侯爵である父は家族揃った晩餐の時に重々しく語った。ちらりと母を見ると微笑みを向けられる。


「なぜ今やめるのですか?」


私は再三、第一王子(あのアホ殿下のことだ)の学園での所業を父に報告していた。しかし、父は無用な争いが起きかねないと長子相続の考えをずっと崩さなかった。このまま第一王子支持を続けるのかと思っていたのだが。


「あーそれは……ブランドンくんが……」


「え? ブランドンが?」


問い返すと父は何やらモニョモニョしていたが、


「オホン。とにかく、ダフ侯爵家は第一王子を今後支持しない」


同じことを繰り返して気まずそうに席を立ってしまった。父は強面の見た目同様わりと怖いのだが妻と娘には弱い。妻と娘に対して都合が悪くなると沈黙してどこかへ行ってしまう。今日もそうなのだろう。仕方なく母に話を振る。


「お母様、一体どういうことですか?」


「うふふ。旦那様とブランドンくんは毎朝一緒に稽古をしているでしょう? その時にブランドンくんからも第一王子殿下の学園でのご様子を聞いたみたい。それで支持をやめることにしたのよ。ハウザー公爵令息の根回しのせいもあるけれど、ね」


母は嬉しそうにワインをかたむけている。

あの腹黒が最近機嫌良さそうなのはこのせいだったのか。アホ殿下の味方を本人が知らないうちに減らしていくのは、あの腹黒にとって楽しくて仕方がないだろう。あのアホ殿下が自分の派閥をどれだけ把握しているかは謎だ。エレーナとの婚約がなくなってもハベル公爵家の後ろ盾はそのまま、なんて思っていそうなお花畑で怖い。


「私が何度も言っておりましたのに……」


「そうね。でも娘可愛さにすぐ第一王子支持を辞めるわけにもいかないもの。そこは分かるでしょう?」


「はい」


納得はできないものの頷く。私がいくら言っても父は意見を変えなかったのに、ブランドンの話を聞いて一週間ほどで意見を変えたのが気に入らないのだ。あと、あの腹黒の策略に乗っているのも。

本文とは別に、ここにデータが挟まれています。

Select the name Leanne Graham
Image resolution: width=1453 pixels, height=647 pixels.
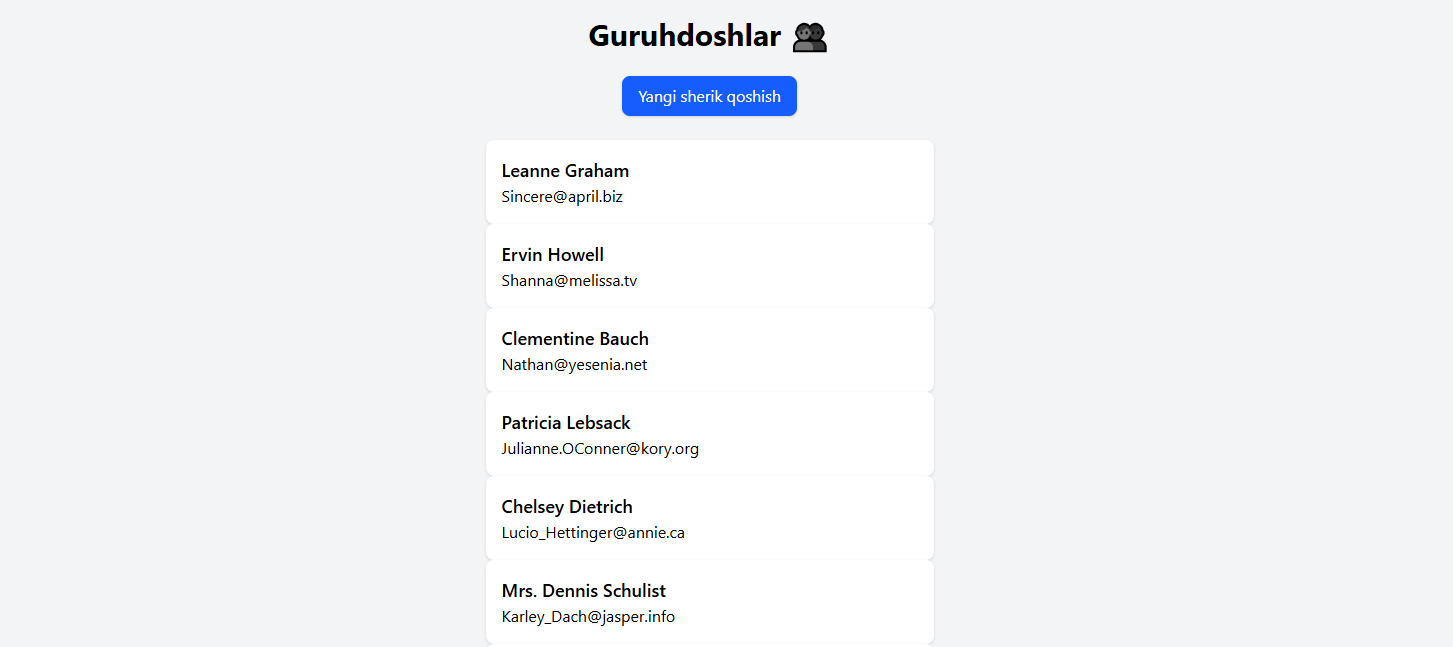(x=565, y=171)
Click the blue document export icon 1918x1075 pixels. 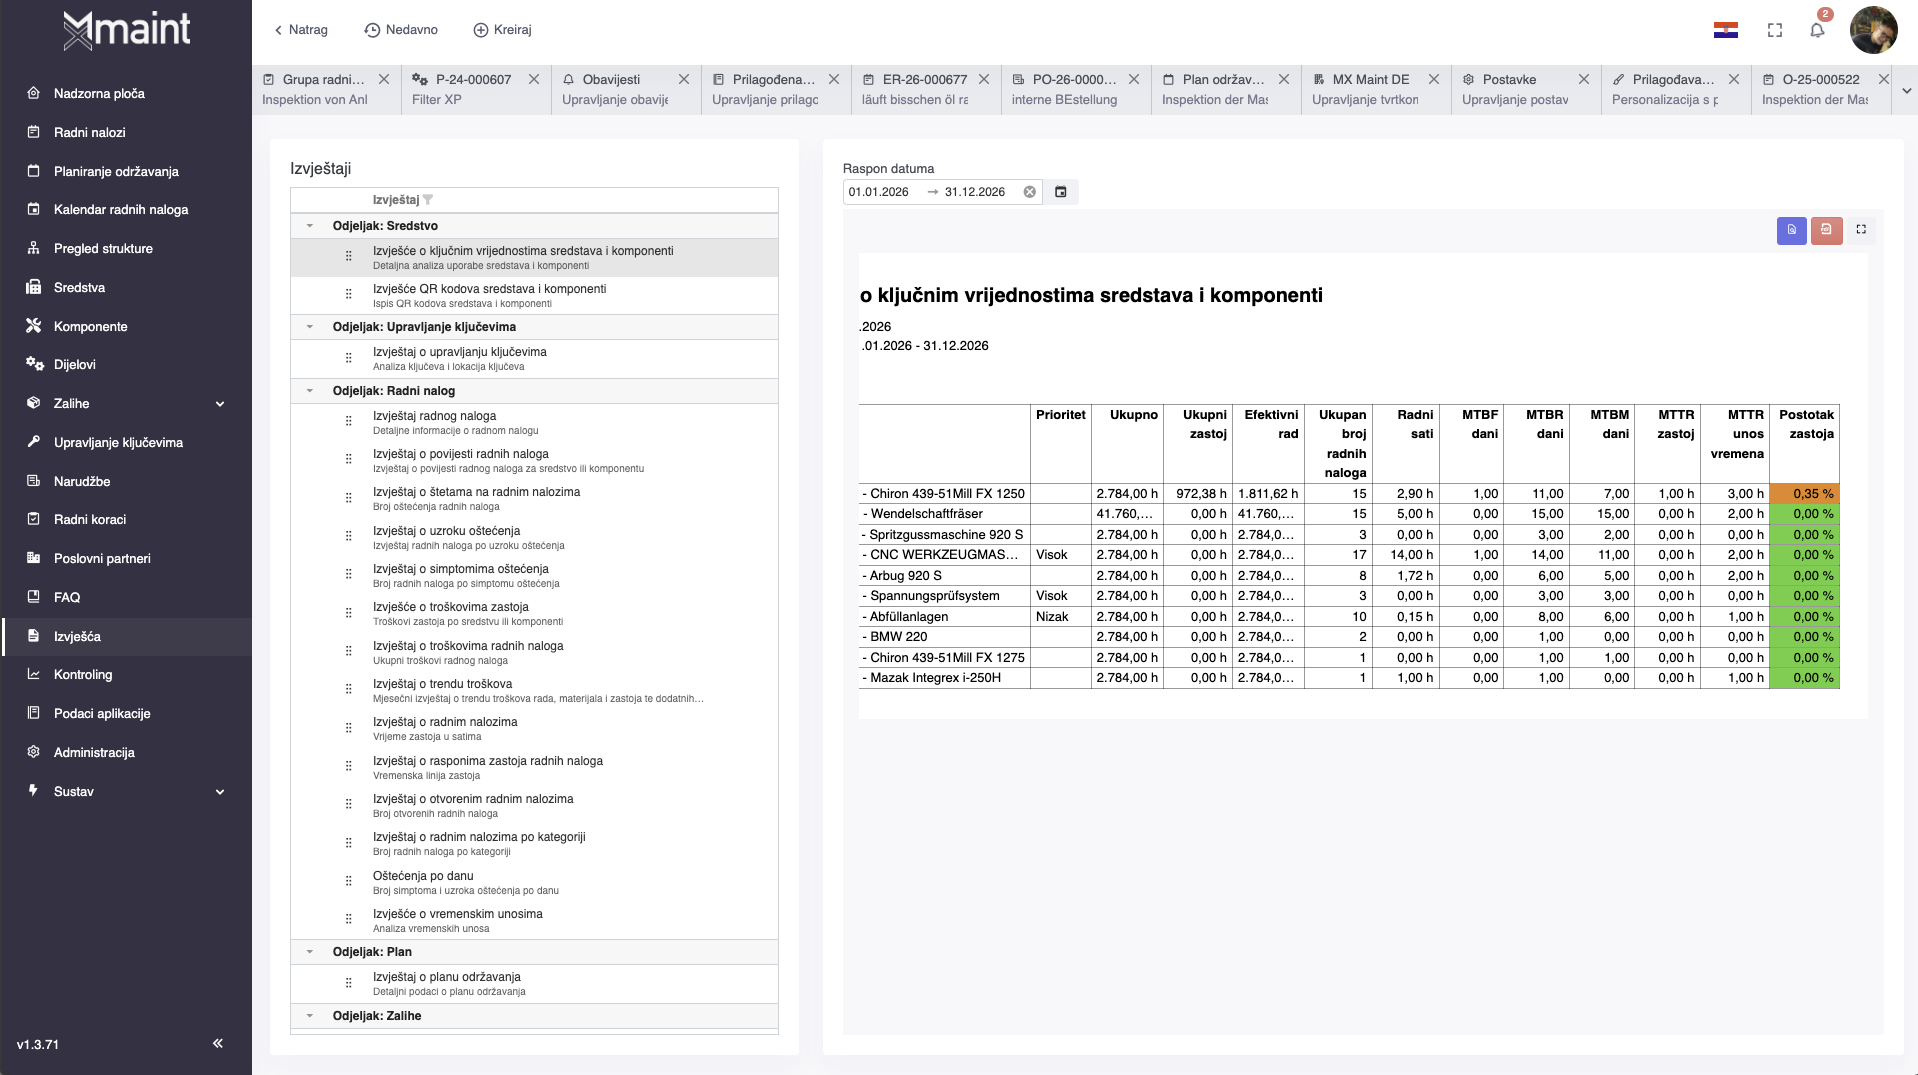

「ふふっ。不満そうね。分かるわ。旦那様も学園時代に婚約者以外に気になる方がいたのよね。だから大っぴらに第一王子殿下の所業に文句をつけられないのよ。大抵の男性がそうなのではないかしら。若い頃の自分のプライドを守って正当化しているの」


「まぁ、お父様が……」


他の女性に懸想している父を想像して眉をひそめてしまう。


「第一王子殿下のようなことはしていないけれど、心の中で想っていただけなんていう清いものでもないのも分かるかしらね」


父は他の女性と手紙のやり取りや秘密の逢瀬でも楽しんだのだろうか。ますます自分の眉間にシワが寄っていくのが分かる。


「これに関しては女性と男性では受け取り方が違うものね。ジゼルが誇張して報告している部分もあるのかもと旦那様は考えていたのでしょう。学園内でのちょっとした色恋沙汰にそんなに目くじら立てる必要はない、とでもね」


「第一王子殿下の所業は目に余りますわ。現に腹黒……じゃなかったハウザー公爵令息だって第一王子を引きずり下ろす根回しを始めているのでしょう?」


「ハウザー公爵令息には他の思惑もあるのでしょう。でも、今回の旦那様の決定はジゼルから見たら『今更』と思ってしまうわね」


「はい」


「ブランドンくんのお話は私情が一切入っていなかったわ。淡々と第一王子とそのお相手の報告を旦那様にしていたの。ジゼルは少し私情を挟み過ぎなのよ。ジゼルの言っていた通りだったから、現状が予想より酷くて旦那様も驚いたと思うわ。この件でブランドンくんとケンカはしないようにね。あの子、可愛いんだもの。ケンカしてしょんぼりしていても可愛いと思うけど、萎れた姿はなるべく見たくないわ」


ブランドンは父だけでなく母も誑し込んでいた。


ケンカして萎れたブランドンを想像する。頭の中のブランドンは、尻尾を足の間に挟んでクゥーンと鳴いている犬にしか見えなかった。